## [Brief 1]
Please change "avatar" to "icon" in the records, from the line containing "Given: Click the" through the line containing "Looking at the", leaving everything else unchanged. Omit the pictures from your answer.

This may be the wrong venue (e.g. site for startups), but there is a reason the big companies have people that specialize in each of the areas he claims a founder/developer has an advantage in.

While early in the business you benefit mostly in saving money by doing it all yourself, eventually you will want to hire people do these things for you.

A ceo's job is not to be in the trenches answering tech support calls- while that sounds nice on paper, his job, especially when you hit some serious growth is to be looking 5/10 years down the line.

I work at a ~6mil/year revenue company that is <10 years old. I've been here for 3 of those years. In that time, the biggest hurdle I've observed is precisely that- watching the technical CEO relinquish some of his control in order to focus more on growth strategy and quality of the product.


Article: when you are small, do X because big guy can't do X.

You: when you are big, don't do X.

Your post looks like you wanted to disagree with something, yet you are in complete agreement with the article.


I do share the observation of technical leaders with a quick observation very well and it has 2 sides of the coin. It can be crucial in the early stage for a company to survive. Some people see it as control, but on the other side it often carries a certain degree of success. The flip side is that kind of close relation of the founder/CEO to customer and not letting go the control can limit growth of a company. And if the company keeps increasing on revenue/employees and the situation has not much improved it sometimes turns to chaos within the organization.


There's a common perception that answering support inquires is a waste of time. I agree - it's a problem if you're spending a lot of time debugging issues that aren't incorporated back into the product. It's not an issue if it's good feedback that helps build a better product for everyone else. Most of our support inquires are the latter.


Hmmm---when you adopt this model you have to be careful you aren't running a consulting business if you think you're a startup (e.g. you'll be underpricing yourself.

## [Items]
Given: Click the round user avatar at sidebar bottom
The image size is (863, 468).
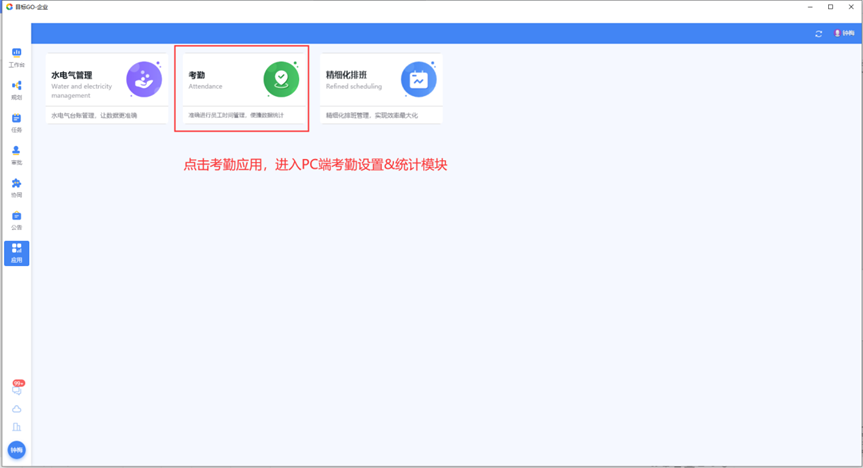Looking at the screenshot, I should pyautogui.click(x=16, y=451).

...

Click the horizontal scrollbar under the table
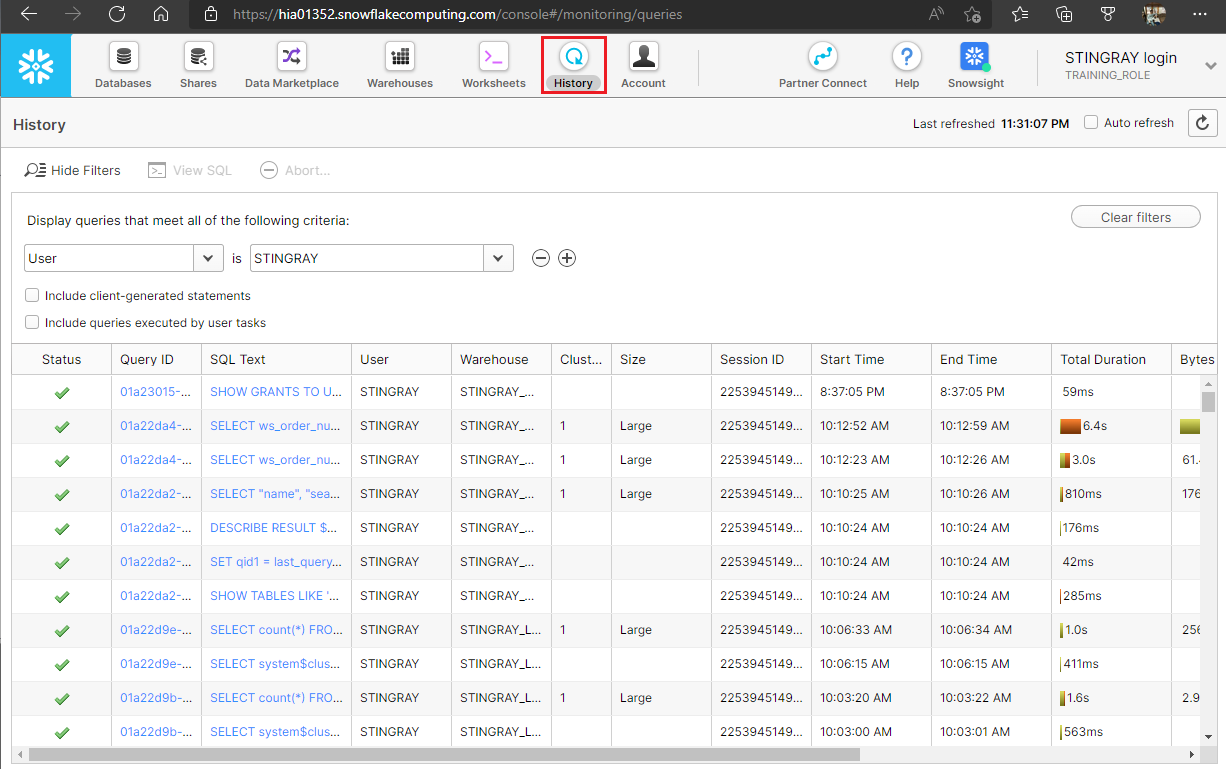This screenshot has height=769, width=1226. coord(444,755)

## [Brief 2]
Answer these questions using the discussion excerpt:
(a) What is the yearly revenue of the company where the commenter works?
(b) How many years has that commenter been at the company?
(c) What kind of support inquiries make up most of those received, according to the comment about support?

## [Correct result 1]
Given: Click the round user icon at sidebar bottom
The image size is (863, 468).
Looking at the screenshot, I should pyautogui.click(x=16, y=451).

## [Correct result 2]
(a) About 6 million a year.
(b) 3 years.
(c) Good feedback that helps build a better product for everyone else.